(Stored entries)
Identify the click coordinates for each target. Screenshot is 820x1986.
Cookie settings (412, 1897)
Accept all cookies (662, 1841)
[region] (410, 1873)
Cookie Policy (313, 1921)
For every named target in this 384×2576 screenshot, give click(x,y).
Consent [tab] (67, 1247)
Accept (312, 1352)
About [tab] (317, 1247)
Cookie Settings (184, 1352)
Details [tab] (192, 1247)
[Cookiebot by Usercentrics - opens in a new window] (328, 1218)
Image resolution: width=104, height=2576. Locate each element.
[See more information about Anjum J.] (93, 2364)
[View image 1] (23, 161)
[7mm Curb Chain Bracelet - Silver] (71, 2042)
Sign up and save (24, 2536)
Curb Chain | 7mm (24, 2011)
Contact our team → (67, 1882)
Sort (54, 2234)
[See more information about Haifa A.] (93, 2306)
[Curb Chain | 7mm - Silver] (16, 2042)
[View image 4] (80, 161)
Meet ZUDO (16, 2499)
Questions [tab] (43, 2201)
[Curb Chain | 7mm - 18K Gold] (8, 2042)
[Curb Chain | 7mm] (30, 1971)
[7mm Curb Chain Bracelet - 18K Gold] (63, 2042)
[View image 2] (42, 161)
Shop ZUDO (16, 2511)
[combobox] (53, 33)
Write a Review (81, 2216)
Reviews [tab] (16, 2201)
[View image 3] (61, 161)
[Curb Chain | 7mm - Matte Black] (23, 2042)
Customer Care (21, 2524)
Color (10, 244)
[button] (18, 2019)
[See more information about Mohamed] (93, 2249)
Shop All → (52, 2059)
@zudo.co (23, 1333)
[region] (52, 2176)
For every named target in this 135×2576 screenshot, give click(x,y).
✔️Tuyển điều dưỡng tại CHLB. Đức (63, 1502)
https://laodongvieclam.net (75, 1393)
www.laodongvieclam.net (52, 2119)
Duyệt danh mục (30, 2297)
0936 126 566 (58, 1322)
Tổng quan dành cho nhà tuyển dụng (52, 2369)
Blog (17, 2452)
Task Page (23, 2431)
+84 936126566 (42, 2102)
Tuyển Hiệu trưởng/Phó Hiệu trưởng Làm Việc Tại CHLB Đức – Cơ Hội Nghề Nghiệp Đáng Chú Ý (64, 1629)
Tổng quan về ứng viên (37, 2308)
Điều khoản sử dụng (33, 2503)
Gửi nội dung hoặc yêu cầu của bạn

▶ **THE TASK**: The answer should be an exact copy of the lines from the first line of the data through the line with "Sort (54, 2234)" and should contain nothing else.

▶ **WRITTEN SOLUTION**:
Identify the click coordinates for each target. Screenshot is 820x1986.
Cookie settings (412, 1897)
Accept all cookies (662, 1841)
[region] (410, 1873)
Cookie Policy (313, 1921)
For every named target in this 384×2576 screenshot, give click(x,y).
Consent [tab] (67, 1247)
Accept (312, 1352)
About [tab] (317, 1247)
Cookie Settings (184, 1352)
Details [tab] (192, 1247)
[Cookiebot by Usercentrics - opens in a new window] (328, 1218)
Image resolution: width=104, height=2576. Locate each element.
[See more information about Anjum J.] (93, 2364)
[View image 1] (23, 161)
[7mm Curb Chain Bracelet - Silver] (71, 2042)
Sign up and save (24, 2536)
Curb Chain | 7mm (24, 2011)
Contact our team → (67, 1882)
Sort (54, 2234)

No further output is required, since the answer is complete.